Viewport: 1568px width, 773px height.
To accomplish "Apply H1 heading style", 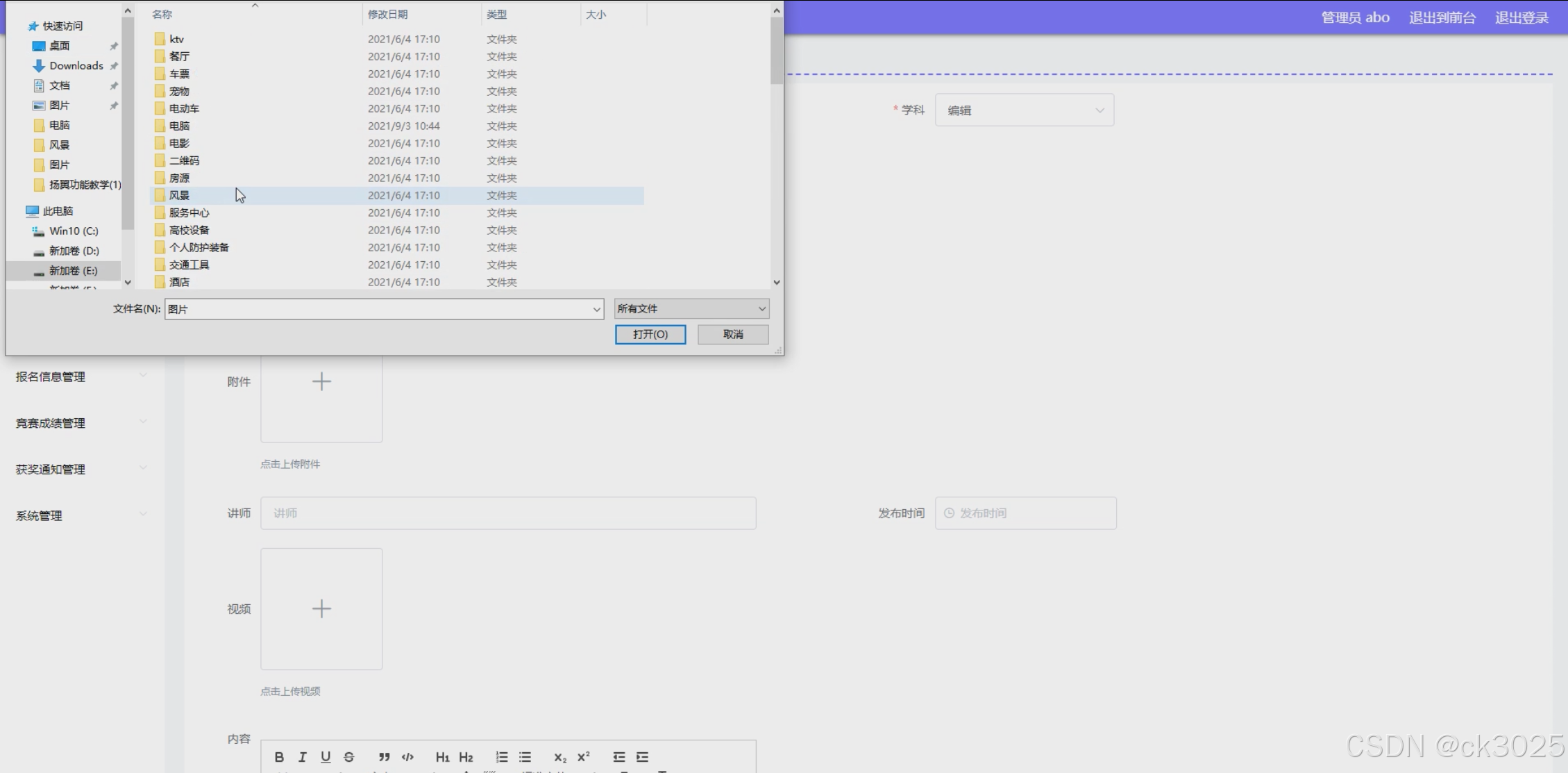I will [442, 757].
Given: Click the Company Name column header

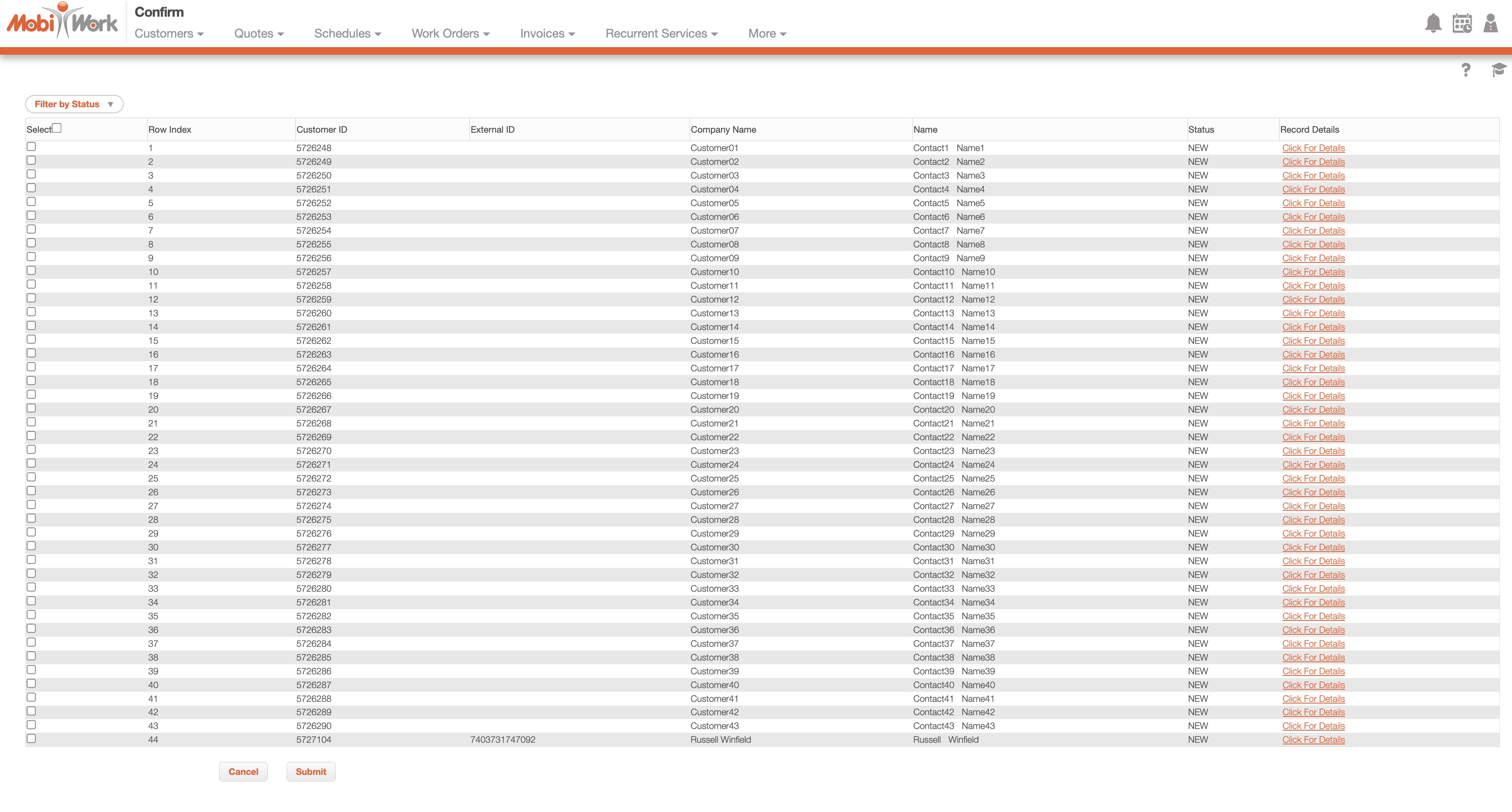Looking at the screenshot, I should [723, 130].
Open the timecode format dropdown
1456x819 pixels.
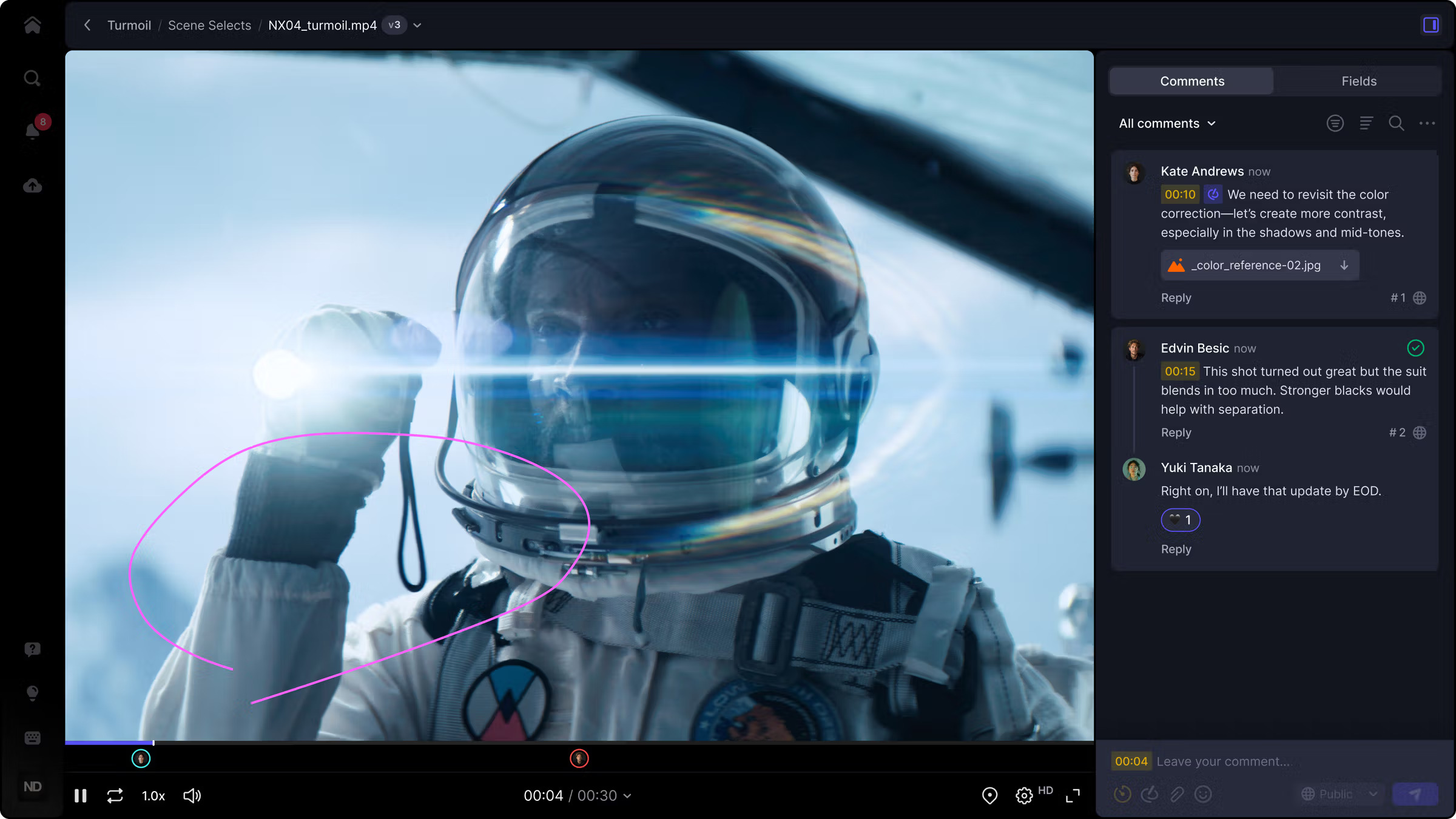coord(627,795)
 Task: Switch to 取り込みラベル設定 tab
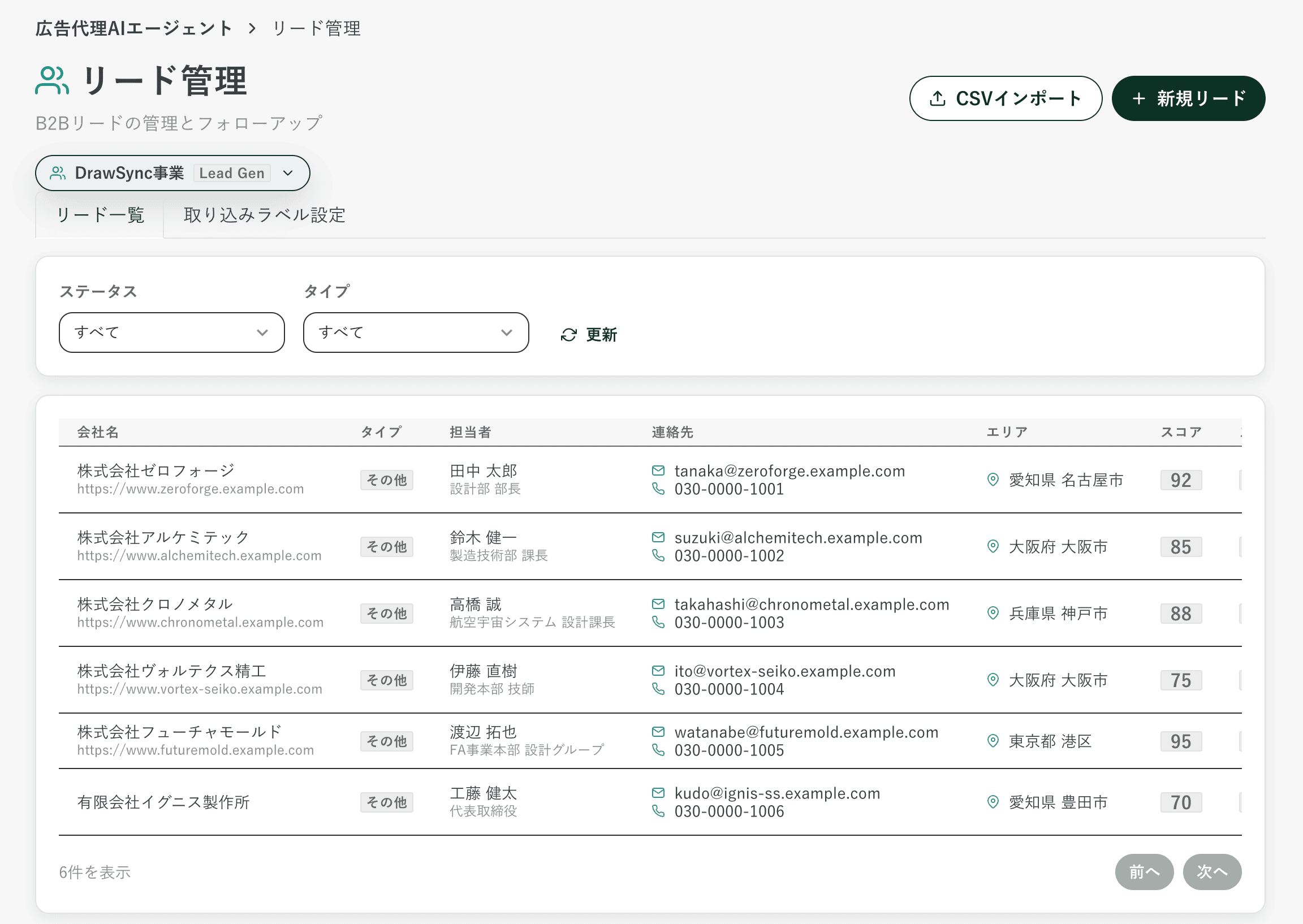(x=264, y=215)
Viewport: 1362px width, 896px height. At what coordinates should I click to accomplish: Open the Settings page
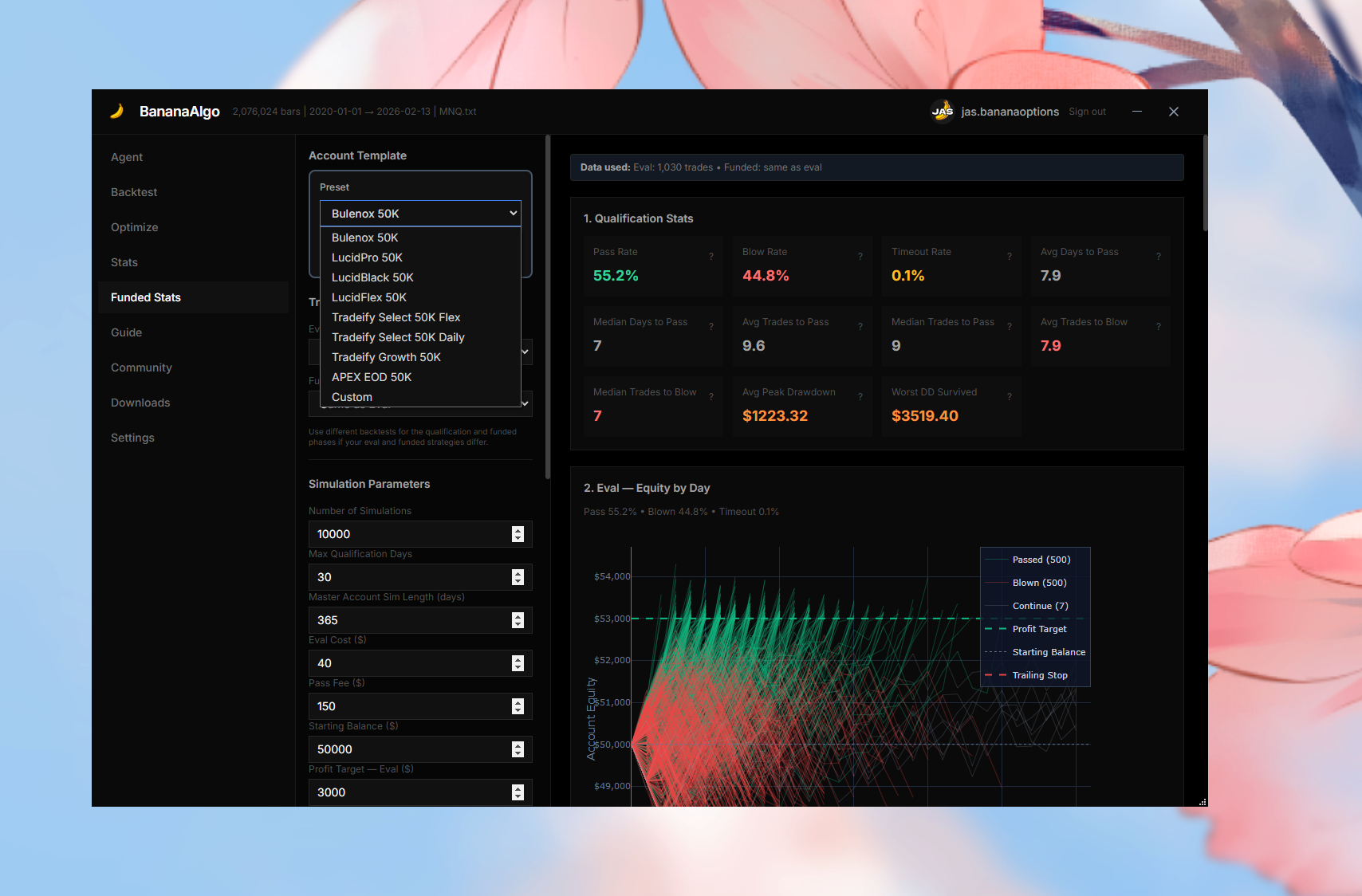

──────

→ EXERCISE REQUIREMENTS: The required output is the span of lines from the line with "Task: Switch to 取り込みラベル設定 tab" through the final line of the listing above, reproduced exactly, minus the pictures.

→ WRITTEN ANSWER:
 Task: Switch to 取り込みラベル設定 tab
(x=264, y=215)
Viewport: 1362px width, 896px height. At what coordinates should I click to accomplish: Open the Settings page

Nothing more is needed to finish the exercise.